The Indian flag is all set to mark its presence on the lunar surface for the first time on Friday as a moon probe with the tri-colour painted on it will detach from Chandrayaan-1 and descend onto the lunar surface.
       
"The Moon [Images] Impact Probe is expected to be detached from Chandrayaan-1 at around 1000 hrs on Friday," Indian Space Research Organisation spokesperson S Satish told PTI.
       
Miniature Indian flags are painted on four sides of the MIP. "It will signify the entry of India on the Moon," Satish said. "During its 20-minute descent to the moon's surface, the MIP will take pictures and transmit these back to the ground," he said.
       
The MIP is one of the 11 scientific instruments onboard Chandrayaan-1, India's first unmanned spacecraft mission to Moon launched on October 22.
 
The spacecraft reached its final orbital home on Wednesday, about 100 kms over the moon surface after ISRO scientists successfully carried out the last critical orbit lowering operation.
    
Developed by ISRO's Vikram Sarabhai Space Centre of Thiruvananthapuram, the primary objective of MIP is to demonstrate the technologies required for landing a probe at the desired location on the moon.
    
The probe will help qualify some of the technologies related to future soft landing missions.

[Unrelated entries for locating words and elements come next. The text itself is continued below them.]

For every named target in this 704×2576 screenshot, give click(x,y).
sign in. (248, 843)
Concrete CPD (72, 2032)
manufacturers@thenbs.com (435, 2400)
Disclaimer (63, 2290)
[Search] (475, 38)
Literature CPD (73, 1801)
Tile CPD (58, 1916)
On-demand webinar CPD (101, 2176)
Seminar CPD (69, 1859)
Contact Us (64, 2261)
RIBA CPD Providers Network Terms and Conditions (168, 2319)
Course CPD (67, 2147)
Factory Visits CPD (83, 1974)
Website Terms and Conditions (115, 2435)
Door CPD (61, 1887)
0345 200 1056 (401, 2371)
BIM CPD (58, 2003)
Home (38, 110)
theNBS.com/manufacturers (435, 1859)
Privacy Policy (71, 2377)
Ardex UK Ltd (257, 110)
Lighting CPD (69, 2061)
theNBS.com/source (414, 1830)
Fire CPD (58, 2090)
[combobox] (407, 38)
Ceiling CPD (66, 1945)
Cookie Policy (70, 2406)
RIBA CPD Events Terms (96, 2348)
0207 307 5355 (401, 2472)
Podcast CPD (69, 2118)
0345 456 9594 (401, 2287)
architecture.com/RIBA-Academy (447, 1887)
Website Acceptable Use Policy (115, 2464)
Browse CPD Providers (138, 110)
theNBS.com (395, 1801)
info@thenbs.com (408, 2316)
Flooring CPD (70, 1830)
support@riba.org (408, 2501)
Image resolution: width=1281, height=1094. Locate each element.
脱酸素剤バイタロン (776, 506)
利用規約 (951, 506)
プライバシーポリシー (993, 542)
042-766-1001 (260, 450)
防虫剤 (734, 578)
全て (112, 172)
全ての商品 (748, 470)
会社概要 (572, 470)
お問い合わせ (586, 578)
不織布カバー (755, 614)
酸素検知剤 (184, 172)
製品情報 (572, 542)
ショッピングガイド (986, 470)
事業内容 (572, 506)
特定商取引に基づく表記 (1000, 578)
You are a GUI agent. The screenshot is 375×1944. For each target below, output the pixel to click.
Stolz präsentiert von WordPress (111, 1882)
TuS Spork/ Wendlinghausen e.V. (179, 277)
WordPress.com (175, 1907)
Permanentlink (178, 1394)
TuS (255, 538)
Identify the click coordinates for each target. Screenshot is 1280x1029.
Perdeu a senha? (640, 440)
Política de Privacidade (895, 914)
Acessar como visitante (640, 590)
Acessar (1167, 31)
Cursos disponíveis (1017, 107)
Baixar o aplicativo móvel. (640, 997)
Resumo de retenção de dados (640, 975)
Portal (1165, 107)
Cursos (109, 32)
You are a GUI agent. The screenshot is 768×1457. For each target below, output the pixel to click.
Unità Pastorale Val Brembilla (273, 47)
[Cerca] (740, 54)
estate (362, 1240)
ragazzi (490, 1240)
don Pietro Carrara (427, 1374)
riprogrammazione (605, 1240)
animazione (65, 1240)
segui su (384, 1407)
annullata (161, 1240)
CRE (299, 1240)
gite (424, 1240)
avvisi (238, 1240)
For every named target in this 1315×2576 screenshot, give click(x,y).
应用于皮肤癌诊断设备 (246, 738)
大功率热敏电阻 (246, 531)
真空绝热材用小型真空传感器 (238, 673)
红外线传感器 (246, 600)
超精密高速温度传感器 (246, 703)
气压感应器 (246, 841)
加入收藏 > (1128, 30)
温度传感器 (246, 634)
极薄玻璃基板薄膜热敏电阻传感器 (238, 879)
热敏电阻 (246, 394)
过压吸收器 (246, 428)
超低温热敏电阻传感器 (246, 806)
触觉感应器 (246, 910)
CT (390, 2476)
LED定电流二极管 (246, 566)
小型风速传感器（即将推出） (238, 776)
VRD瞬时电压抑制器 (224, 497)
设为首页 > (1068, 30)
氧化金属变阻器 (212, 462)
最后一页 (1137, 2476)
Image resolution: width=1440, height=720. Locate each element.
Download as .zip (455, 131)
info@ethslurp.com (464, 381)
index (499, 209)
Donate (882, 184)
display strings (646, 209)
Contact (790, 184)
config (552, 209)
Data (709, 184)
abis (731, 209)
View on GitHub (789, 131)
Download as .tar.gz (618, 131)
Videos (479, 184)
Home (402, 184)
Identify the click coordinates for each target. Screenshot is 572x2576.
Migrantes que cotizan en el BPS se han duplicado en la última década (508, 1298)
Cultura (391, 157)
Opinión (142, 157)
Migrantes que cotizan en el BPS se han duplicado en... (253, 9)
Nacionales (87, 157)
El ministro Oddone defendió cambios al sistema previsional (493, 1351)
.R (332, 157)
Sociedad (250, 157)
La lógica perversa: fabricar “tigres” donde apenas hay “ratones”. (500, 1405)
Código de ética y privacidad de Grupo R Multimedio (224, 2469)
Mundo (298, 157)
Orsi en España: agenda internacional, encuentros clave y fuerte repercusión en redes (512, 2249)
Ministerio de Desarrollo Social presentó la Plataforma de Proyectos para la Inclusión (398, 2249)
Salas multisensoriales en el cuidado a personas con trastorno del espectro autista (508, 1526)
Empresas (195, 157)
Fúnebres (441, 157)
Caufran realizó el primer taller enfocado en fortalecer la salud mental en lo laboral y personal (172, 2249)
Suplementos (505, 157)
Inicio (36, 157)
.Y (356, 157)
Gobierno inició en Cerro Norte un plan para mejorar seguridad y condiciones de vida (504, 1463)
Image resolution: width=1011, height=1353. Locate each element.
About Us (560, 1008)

This apart, scientific exploration of the moon at close distance is also intended using MIP.

The 29-kg MIP consists of a C-band Radar Altimeter for continuous measurement of altitude of the probe, a video imaging system for acquiring images of the surface of moon from the descending probe and a mass spectrometer for measuring the constituents of extremely thin lunar atmosphere during its 20-minute descent to the lunar surface.
       
ISRO officials are confident that the MIP would withstand the impact once it hits the lunar surface. "Most probably it will not disintegrate," an ISRO official said.
       
From the operational circular orbit of about 100 km height passing over the polar regions of the moon, it is intended to conduct chemical, mineralogical and photo geological mapping of the moon with Chandrayaan's 11 scientific instruments.
        
Two of those 11 payloads--Terrain Mapping Camera and Radiation Dose Monitor -- have already been successfully switched on. The TMC has successfully taken the pictures of Earth and the Moon.
       
After the release of the MIP on Friday, the other scientific instruments would be turned on sequentially leading to the normal phase of the two-year mission.